## Text provided
Numbering the teeth from the top clockwise, you can see that:

  • the blue 6-toothed gear (A) is missing tooth #2
  • the green 9-toothed gear (B) is missing tooth #7
  • the red 18-toothed gear (C) is missing tooth #4

We’ll set up our scenario with some assumptions:

  • The broken gears are located in different places in a machine, independently supporting different functions.
  • Gear speed, measured in teeth per minute, is the same for all gears. This means that the gear with 6 teeth will make 3 revolutions in the same time it takes the gear with 18 teeth to make one.
  • If any of the gears is currently turning through a broken tooth, the machine will temporarily cease to do its work.

The result of the missing teeth in the separate gears, although acting independently, will together produce a very erratic and intermittent failure scenario:

Iteration Machine Status Tooth # Meshing
Gear A Gear B Gear C
1 OK 1 1 1
2 FAULT 2 2 2
3 OK 3 3 3
4 FAULT 4 4 4
5 OK 5 5 5
6 OK 6 6 6
7 FAULT 1 7 7
8 FAULT 2 8 8
9 OK 3 9 9
10 OK 4 1 10
11 OK 5 2 11
12 OK 6 3 12
13 OK 1 4 13
14 FAULT 2 5 14
15 OK 3 6 15
16 FAULT 4 7 16
17 OK 5 8 17
18 OK 6 9 18
19 OK 1 1 1
20 FAULT 2 2 2
21 OK 3 3 3
22 FAULT 4 4 4
23 OK 5 5 5
24 OK 6 6 6
25 FAULT 1 7 7
26 FAULT 2 8 8
27 OK 3 9 9
28 OK 4 1 10
29 OK 5 2 11
30 OK 6 3 12
31 OK 1 4 13
32 FAULT 2 5 14
33 OK 3 6 15
34 FAULT 4 7 16
35 OK 5 8 17
36 OK 6 9 18

If you could only see the external result, this machine’s behavior would seem very bizarre. Sometimes it fails once and sometimes twice in a row, with the sequence of successes and failures being: 1,1,1,1,2,2,5,1,1,1,2. Also, it takes 18 iterations for the complete failure pattern to emerge! Of course, you wouldn’t even begin to recognize it as a discrete pattern until you had observed two full cycles (that’s why I included 2 × 18 = 36 iterations in the table above). Would you have the patience to observe and systematically record all this until the sequence emerged? I doubt I would.

A Cover-up: The Masking Effect Of Time-Aligned Failures

Now, we’ll examine how concurrent failures can hide each other. Let’s take the gears from the previous example and mount them on a common driveshaft:

Gears - 6,9,12 - broken teeth - aligned
Gears (A,B,C) installed on a common driveshaft. Again, each gear is missing a tooth:
A (6-teeth, blue): #2
B (9-teeth, green): #7
C (18-teeth, red): #4

(image: © Jason Maxham)

## Data shown

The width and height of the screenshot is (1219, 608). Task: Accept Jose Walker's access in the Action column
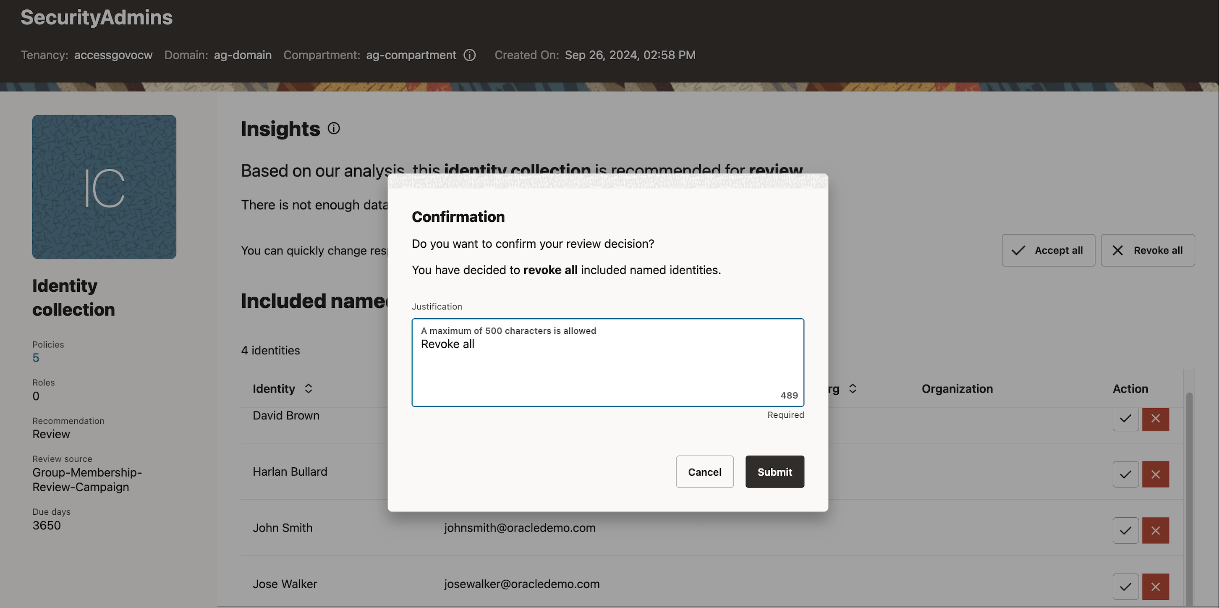pos(1125,586)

## Required work
Can you reproduce, word for word, the part of the broken-gears text between "Numbering the teeth" and "to make one.", inclusive?

## Solution to this exercise
Numbering the teeth from the top clockwise, you can see that:

  • the blue 6-toothed gear (A) is missing tooth #2
  • the green 9-toothed gear (B) is missing tooth #7
  • the red 18-toothed gear (C) is missing tooth #4

We’ll set up our scenario with some assumptions:

  • The broken gears are located in different places in a machine, independently supporting different functions.
  • Gear speed, measured in teeth per minute, is the same for all gears. This means that the gear with 6 teeth will make 3 revolutions in the same time it takes the gear with 18 teeth to make one.